• **Work required**
Render the items below as a Markdown table with the columns Row and Line. Include everything from the line containing "Task: Open the Purchases sidebar section" down to the line containing "Open the part", number each line under Row, and skip blank lines.

• **Task inputs**
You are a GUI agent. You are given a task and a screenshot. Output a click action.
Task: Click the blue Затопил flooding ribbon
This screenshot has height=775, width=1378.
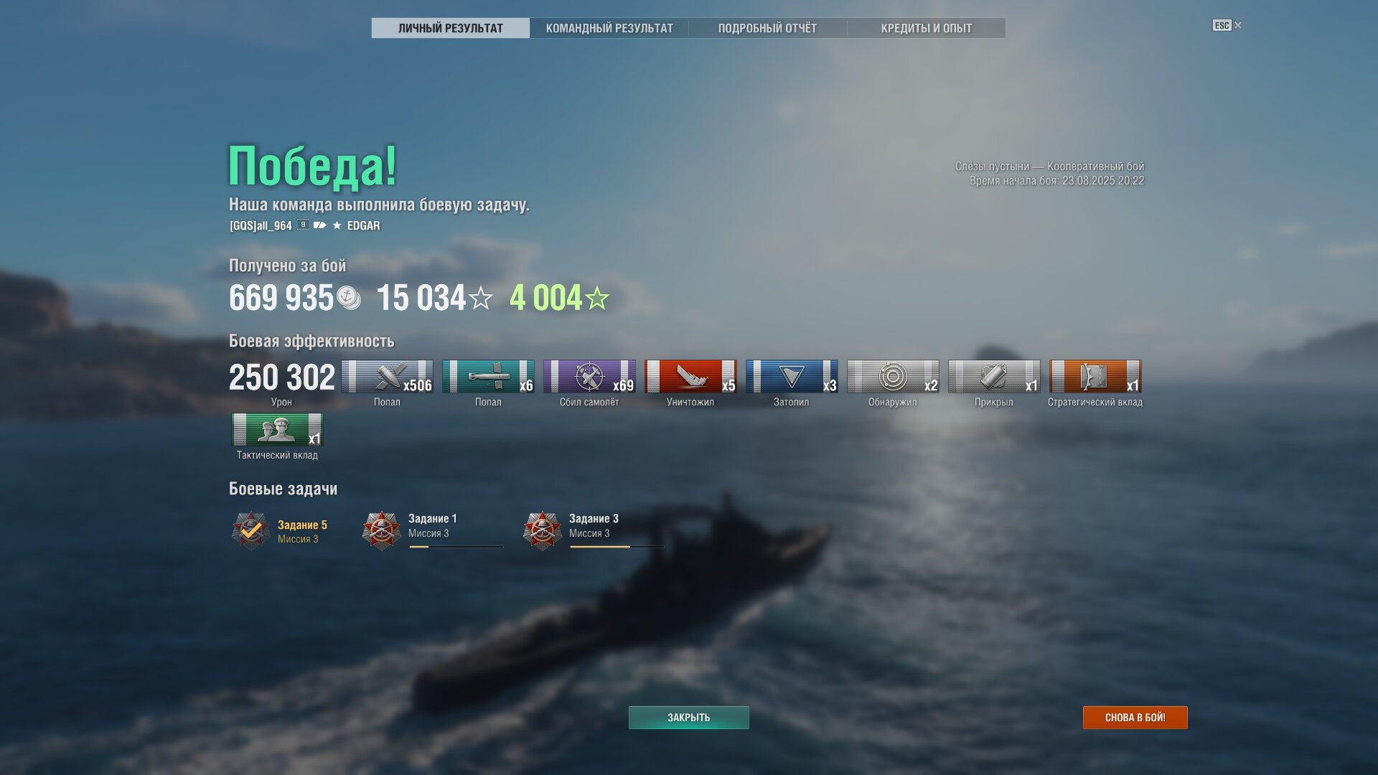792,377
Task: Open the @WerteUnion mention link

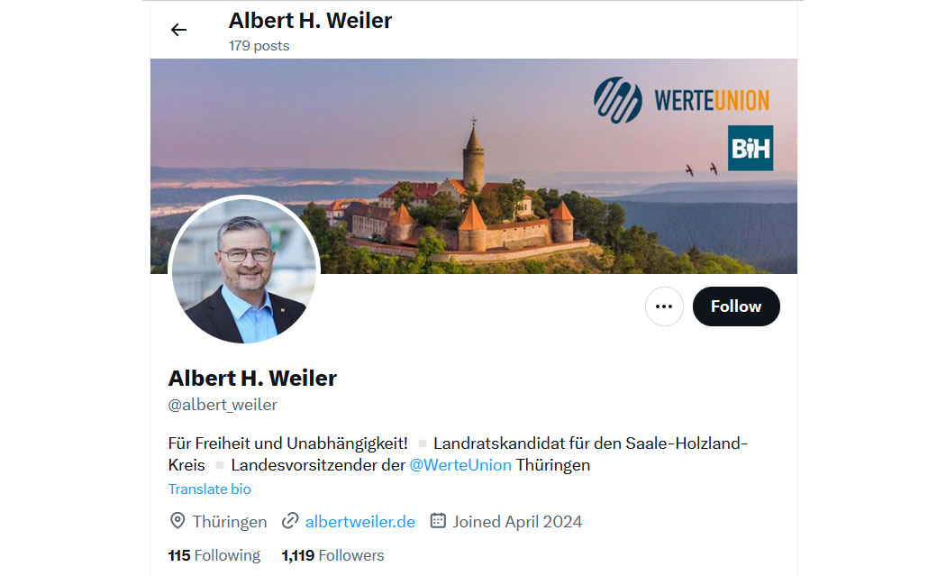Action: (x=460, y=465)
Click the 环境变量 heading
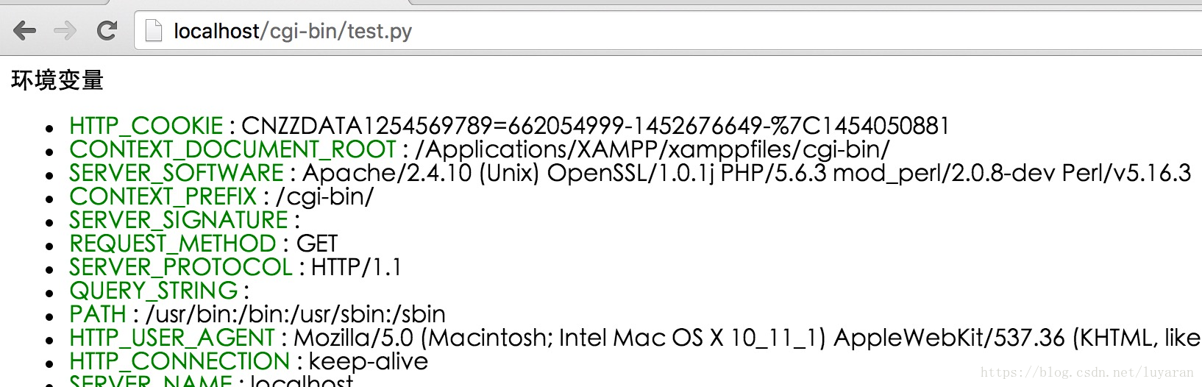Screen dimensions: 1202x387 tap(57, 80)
* * *
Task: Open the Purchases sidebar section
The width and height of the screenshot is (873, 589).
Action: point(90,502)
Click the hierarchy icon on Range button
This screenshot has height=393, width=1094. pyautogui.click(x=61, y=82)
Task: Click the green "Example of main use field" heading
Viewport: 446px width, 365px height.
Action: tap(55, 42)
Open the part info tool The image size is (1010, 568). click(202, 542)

• **Solution**
| Row | Line |
|---|---|
| 1 | Task: Open the Purchases sidebar section |
| 2 | The width and height of the screenshot is (873, 589). |
| 3 | Action: point(90,502) |
| 4 | Click the hierarchy icon on Range button |
| 5 | This screenshot has height=393, width=1094. pyautogui.click(x=61, y=82) |
| 6 | Task: Click the green "Example of main use field" heading |
| 7 | Viewport: 446px width, 365px height. |
| 8 | Action: tap(55, 42) |
| 9 | Open the part info tool The image size is (1010, 568). click(202, 542) |